Afghan President Ashraf Ghani said Saturday the remobilization of the country’s armed forces was a “top priority” as Taliban fighters inched closer to the capital after routing the country’s defenses over the past week.
The president gave no hint he would resign or take responsibility for the current situation, but said “consultations” were taking place to try to help end the war.
“The remobilization of our security and defense forces is our top priority, and serious steps are being taken in this regard,” he said, appearing somber and sitting before an Afghan flag in a televised speech.
But Ghani offered few specifics on what his administration was planning as the government’s control over Afghanistan has all but collapsed in recent days.
The announcement came as US Marines returned to oversee emergency evacuations from Afghanistan and foreign embassies scrambled to pull out their staff as security deteriorated.
With the country’s second and third-largest cities having fallen into Taliban hands, Kabul has effectively become the besieged last stand for government forces who have offered little or no resistance elsewhere.
Insurgent fighters are now camped just 50 kilometers away, leaving the United States and other countries scrambling to airlift their nationals out of Kabul ahead of a feared all-out assault.
Heavy fighting was also reported around Mazar-i-Sharif, an isolated holdout in the north where warlord and former vice president Abdul Rashid Dostum had gathered his virulently anti-Taliban militia.
The only other cities of any significance not to be taken yet were Jalalabad, Gardez, and Khost—Pashtun-dominated and unlikely to offer much resistance now.
In Kabul, US embassy staff were ordered to begin shredding and burning sensitive material, as the first American troops from a planned 3,000-strong re-deployment started arriving to secure the airport and oversee evacuations.

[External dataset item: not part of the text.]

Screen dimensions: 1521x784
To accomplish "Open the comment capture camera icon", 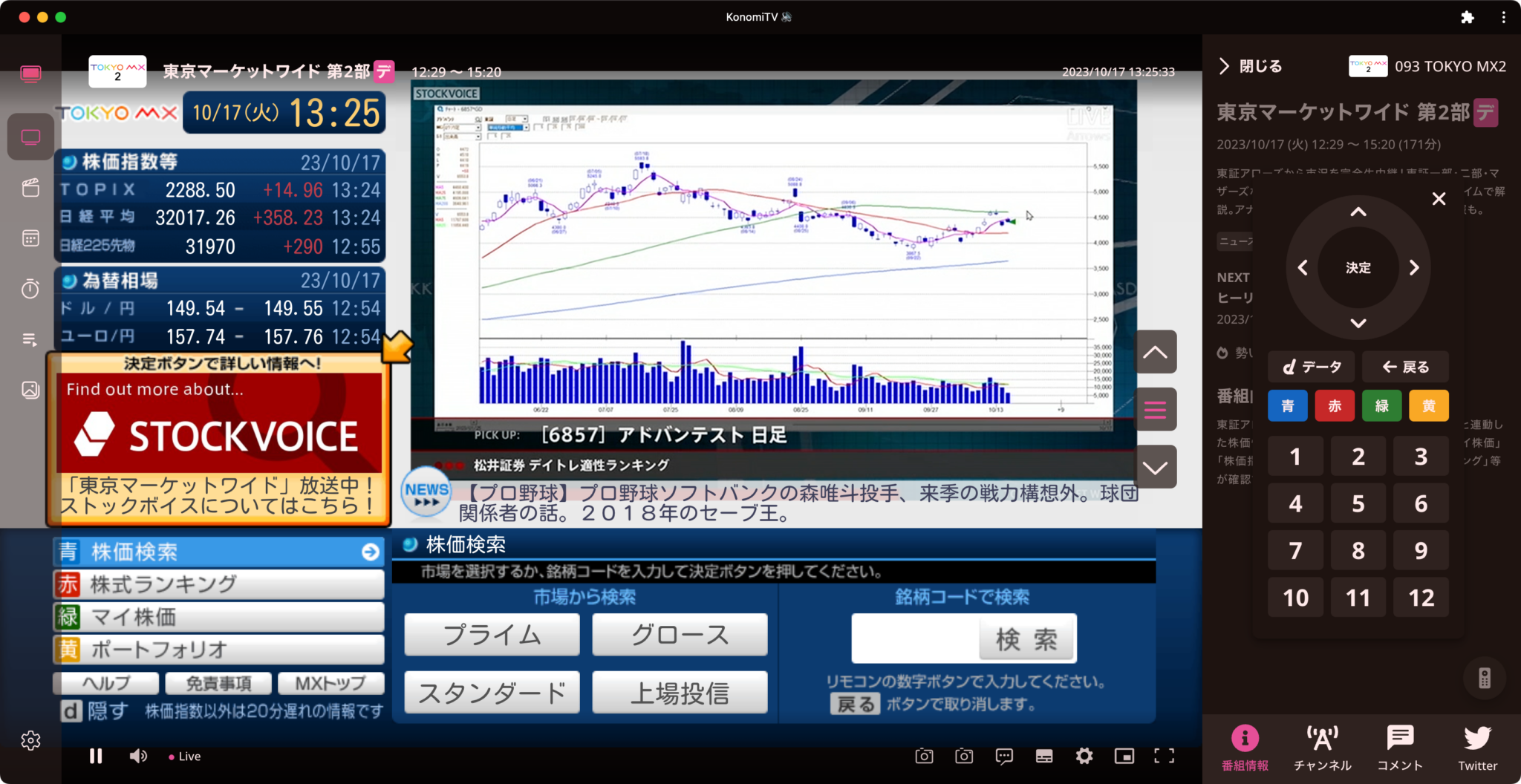I will (x=964, y=756).
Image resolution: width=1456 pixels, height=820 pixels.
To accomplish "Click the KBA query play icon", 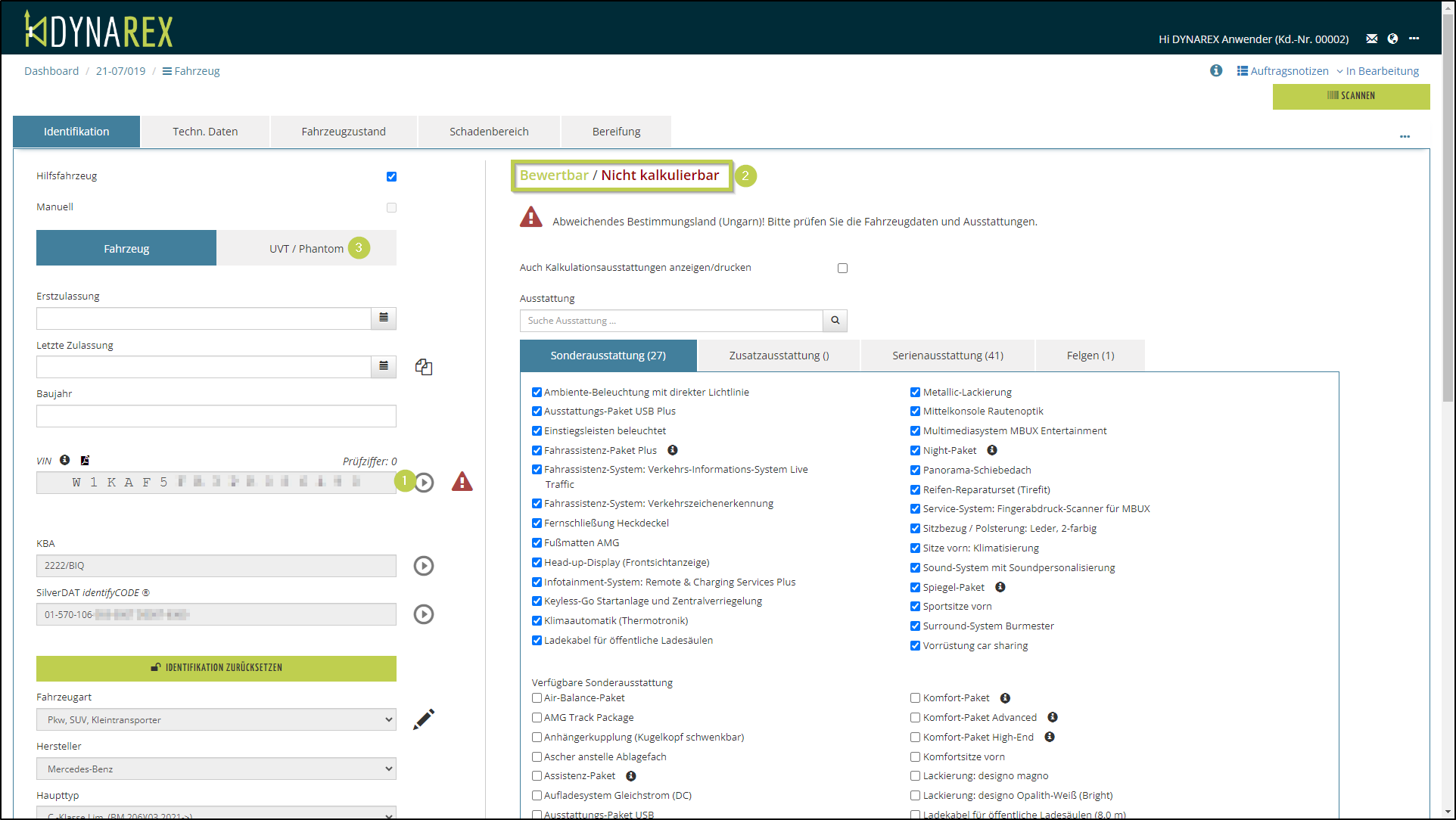I will [x=424, y=566].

A host of European countries—including Britain, Germany, Denmark, and Spain—all announced the withdrawal of personnel from their respective embassies on Friday.
The scale and speed of the Taliban advance have shocked Afghans and the US-led alliance that poured billions into the country after toppling the insurgents in the wake of the September 11 attacks nearly 20 years ago.
Days before a final US withdrawal ordered by President Joe Biden, individual Afghan soldiers, units, and even whole divisions have surrendered—handing the Taliban even more vehicles and military hardware to fuel their lightning advance.